See also Franks, supra, at 419; Pettway v. American Cast Iron Pipe Co., 5 Cir., 1974, 494 F.2d 211 at 225, note 34; Johnson v. Goodyear Tire Rubber Co., 5 Cir., 1974, 491 F.2d 1364, 1371-73; Morrow v. Crisler, 5 Cir. (en banc), 1974, 491 F.2d 1053, 1055; United States v. Hayes International Corp., 5 Cir., 1972, 456 F.2d 112, 120 (Hayes II); Burns v. Thiokol Chemical Corp., 5 Cir., 1973, 483 F.2d 300, 305; United States v. Jacksonville Terminal Co., 5 Cir., 1971, 451 F.2d 418, 424-36 and 441-442, cert. denied, 406 U.S. 906, 92 S.Ct. 1607, 31 L.Ed.2d 815 (1972); United States v. Hayes International Corp., 5 Cir., 1969, 415 F.2d 1038, 1043 (Hayes I); Bing (1), supra, at 689; Witherspoon v. Mercury Freight Lines, supra, at 498; Brown v. Gaston County Dyeing Machine Co., 4 Cir., 1972, 457 F.2d 1377, 1382, cert. denied, 409 U.S. 982, 93 S.Ct. 319, 34 L.Ed.2d 246; United States v. N. L. Industries, Inc., 8 Cir., 1973, 479 F.2d 354, 368-70; Carter v. Gallagher, 8 Cir. (en banc), 1971, 452 F.2d 315, 321, cert. denied, 1972, 406 U.S. 950, 92 S.Ct. 2045, 32 L.Ed.2d 338; United States v. Carpenter's Local 169, 7 Cir., 1972, 457 F.2d 210, 214; Parham v. Southwestern Bell Telephone Co., 8 Cir., 1970, 433 F.2d 421; Jones v. Lee Way Motor Freight, supra, at 247; Stamps v. Detroit Edison Co., 1973, E.D.Mich., 365 F. Supp. 87, 110; United States v. Central Motor Lines, Inc., supra, at 556; United States v. Navajo Freight Lines, supra, 6 FEP at 294; United States v. Pilot Freight Carriers, Inc., supra, 54 F.R.D. at 522.
But the Government did not stop there.
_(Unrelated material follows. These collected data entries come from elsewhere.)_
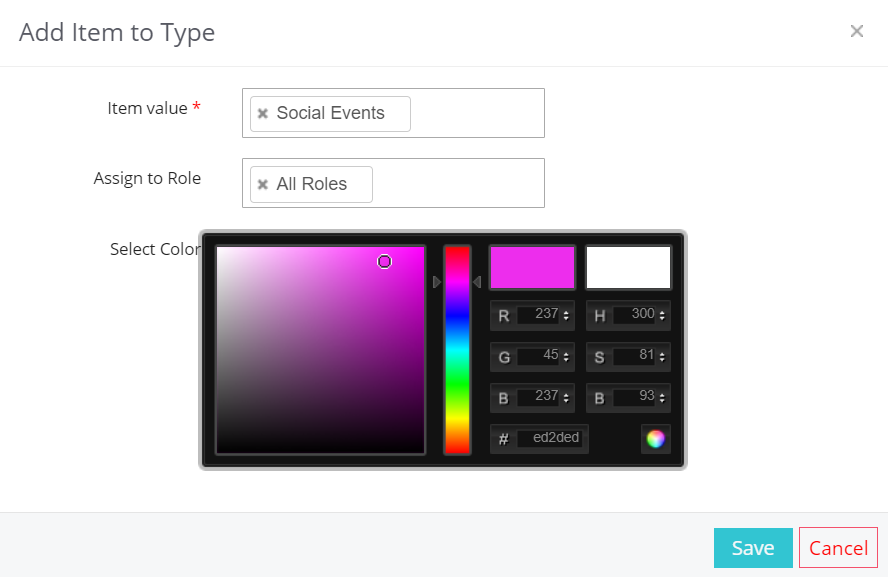The width and height of the screenshot is (888, 577).
Task: Cancel adding the item
Action: coord(838,548)
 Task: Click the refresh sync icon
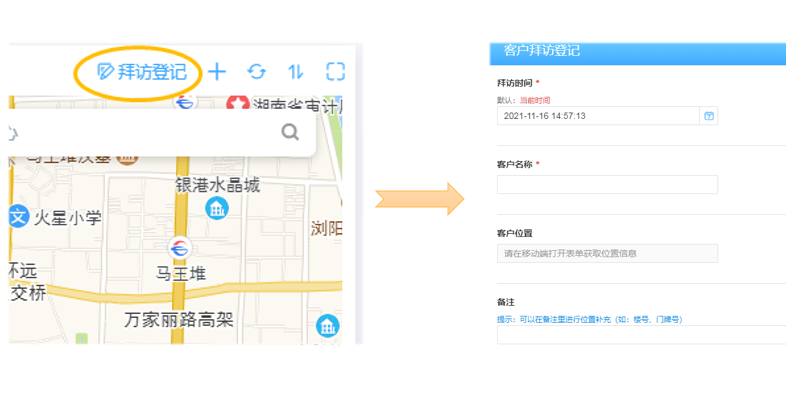pyautogui.click(x=257, y=72)

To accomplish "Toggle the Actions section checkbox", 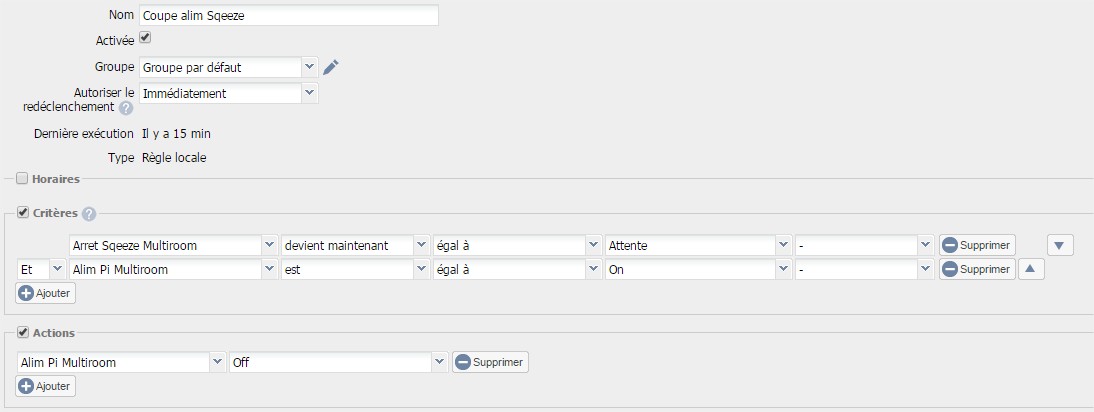I will (22, 333).
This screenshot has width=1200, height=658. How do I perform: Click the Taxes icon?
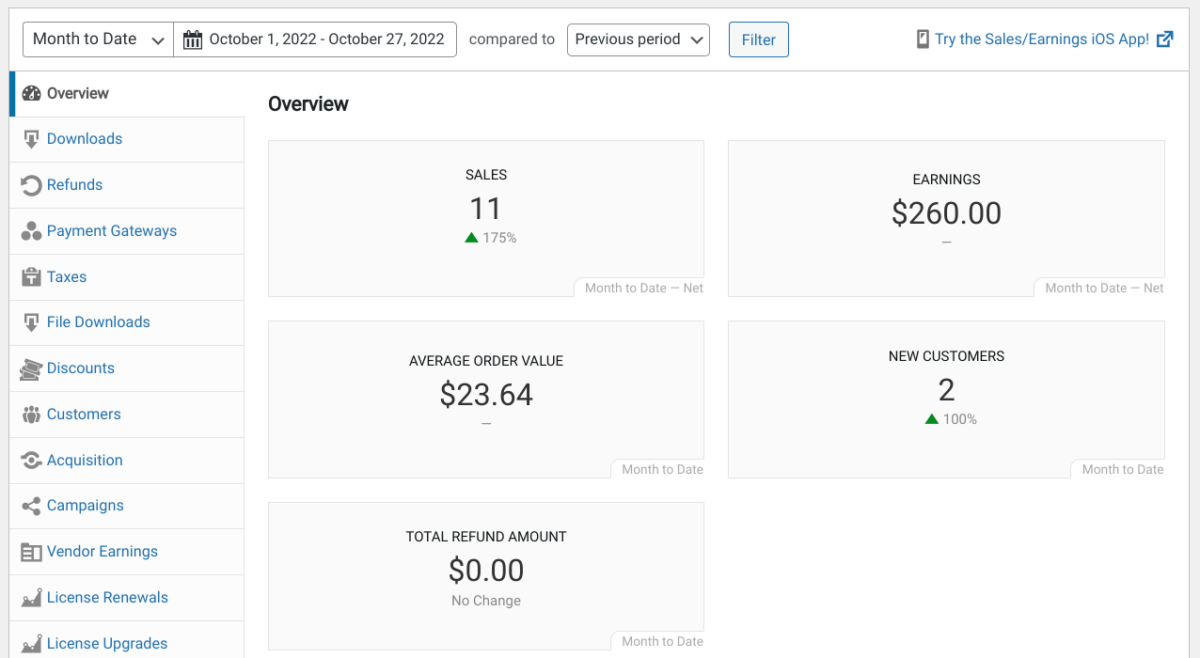(31, 277)
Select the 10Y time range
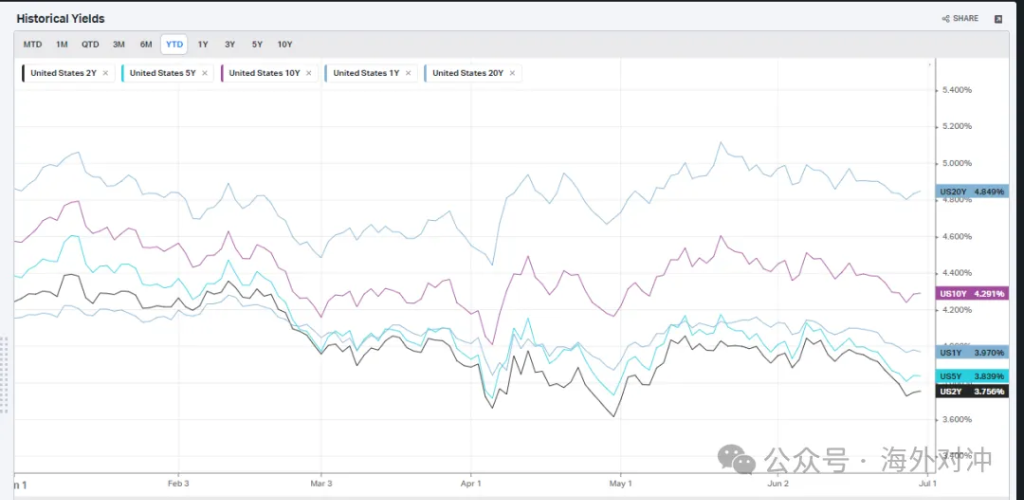The image size is (1024, 500). 285,44
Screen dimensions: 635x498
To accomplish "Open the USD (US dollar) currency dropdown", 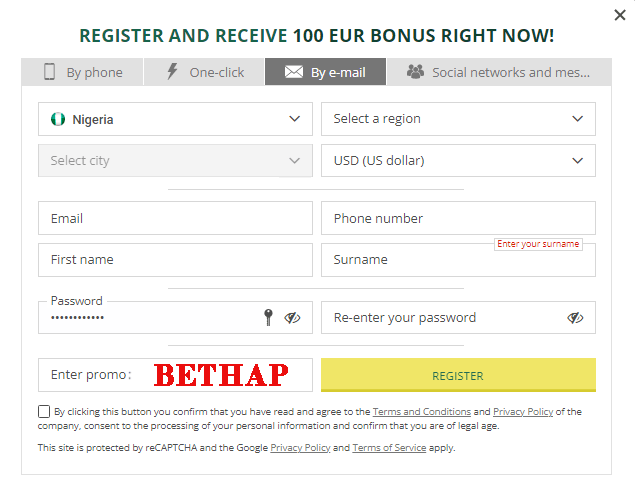I will (x=458, y=160).
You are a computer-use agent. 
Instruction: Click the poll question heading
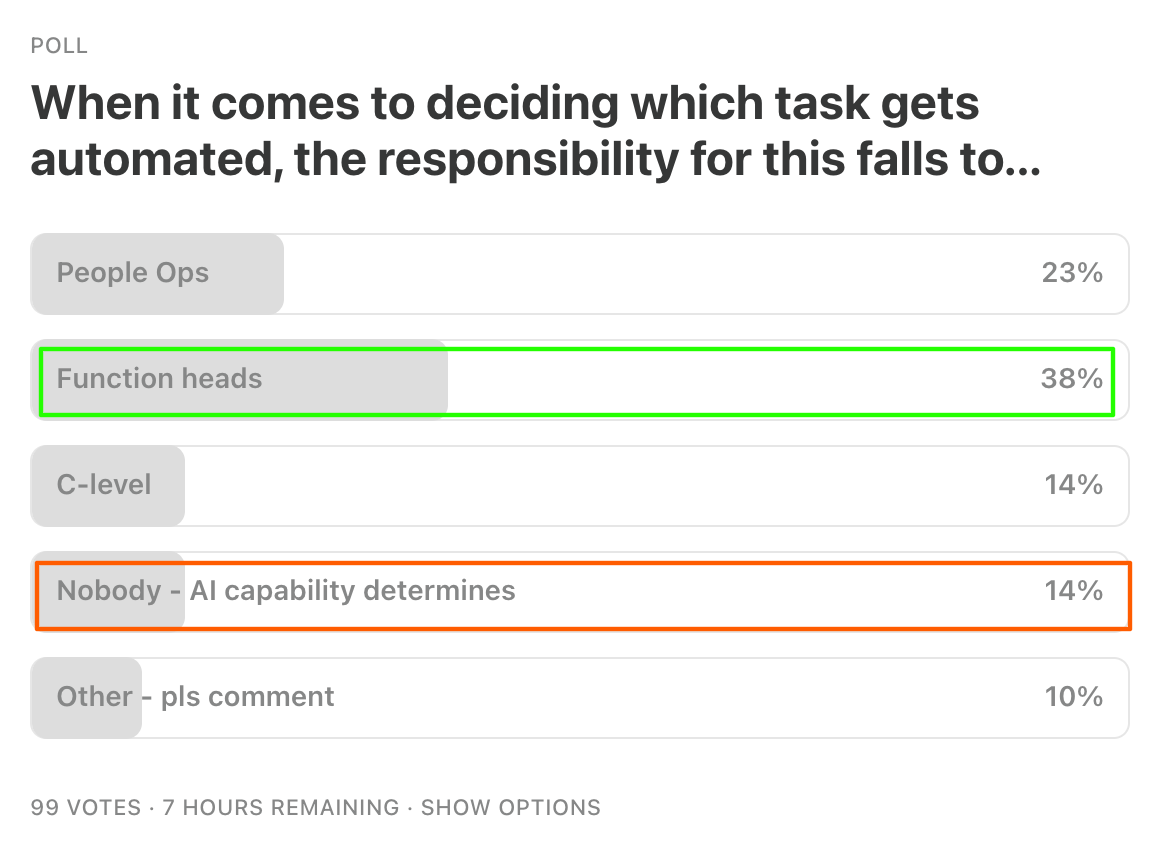point(537,130)
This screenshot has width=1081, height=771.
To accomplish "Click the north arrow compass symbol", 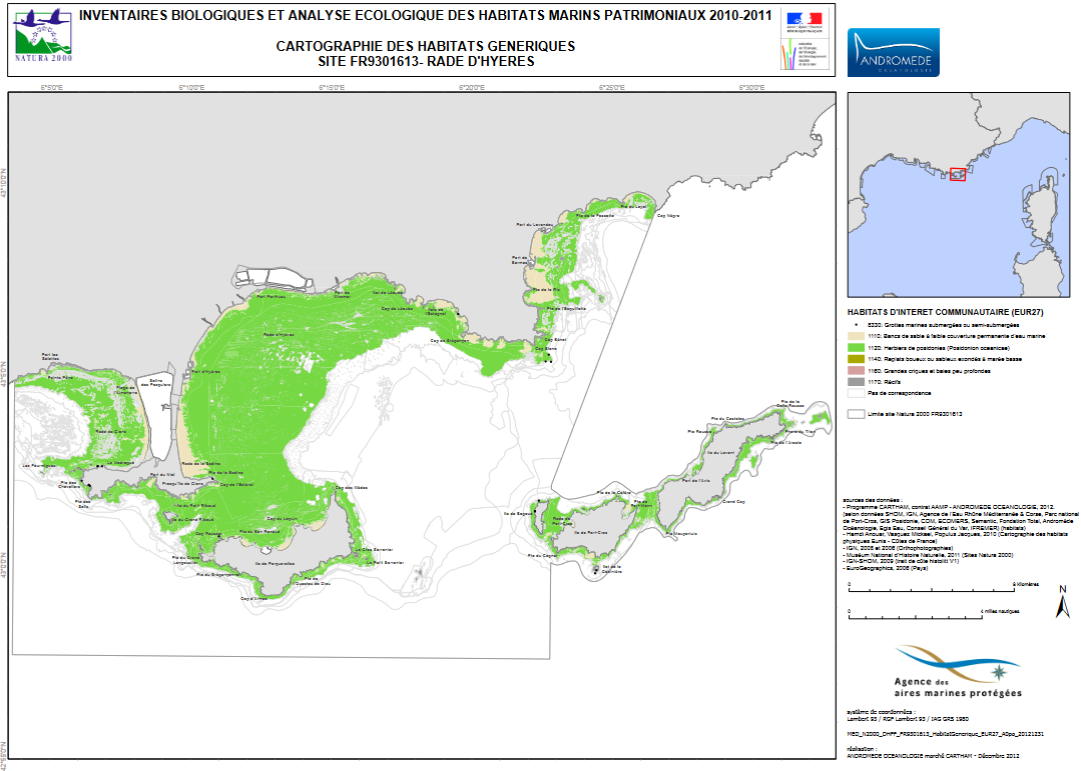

It buttressed its statistical evidence with a massive amount of testimony presented by live witnesses as well as by depositions taken at 10 of the major T.I.M.E.-D.C. terminals reflecting that members of these minority groups with substantial amounts of driving experience had frequently applied initially for and been rejected for the position of LD, and that a substantial number of such qualified persons employed in the city operations unit at each of the 10 terminals had sought and been refused transfer to LD.
Although, with the exception of Memphis (1958-68), there may not have been an explicit no-transfer rule from city to LD the evidence showed a reason in addition to purposeful refusal to hire or transfer minorities. This was the seniority system that prohibited the carry-over of seniority from city to LD for layoff and bidding purposes. Thus the minority employees were locked-in to the positions where they were initially discriminatorily assigned since they would be forced to forfeit their extensive accumulated seniority for bidding and layoff purposes upon transfer to the road.
See United States v. Pilot Freight, supra, 54 F.R.D. at 522, United States v. Navajo Freight, supra, 6 FEP at 276, United States v. Central Motor Lines, supra, at 539, 552, 557. The same principle has been recognized in other industries as well. N. L. Industries, supra, at 364; United States v. Bethlehem Steel Corp., 2 Cir., 1971, 446 F.2d 652.
The Eighth Circuit only recently observed that:
The price that the existing seniority plan extracts from the pre-1963 employees for the opportunity to break out of a department to which they were racially assigned is too high, expecially since it is to be paid by the same group that has already endured the hardships of past discriminatory practices.
N. L. Industries, supra, at 364.
Though not as drastic as a rigid no-transfer rule, a departmental seniority system discourages transfers and thereby locks a discriminatee into his inferior job by threatening him with loss of his accumulated seniority if he should transfer.
And again this is echoed in stronger terms in Rodriguez, supra, at 53, 60, 61. And the pudding's proof being in the eating, this record furnishes fresh confirmation of the wisdom of our declaration in United States v. Jacksonville Terminal, supra, at 453 that in "any industry loss of seniority is a critical inhibition to transfer".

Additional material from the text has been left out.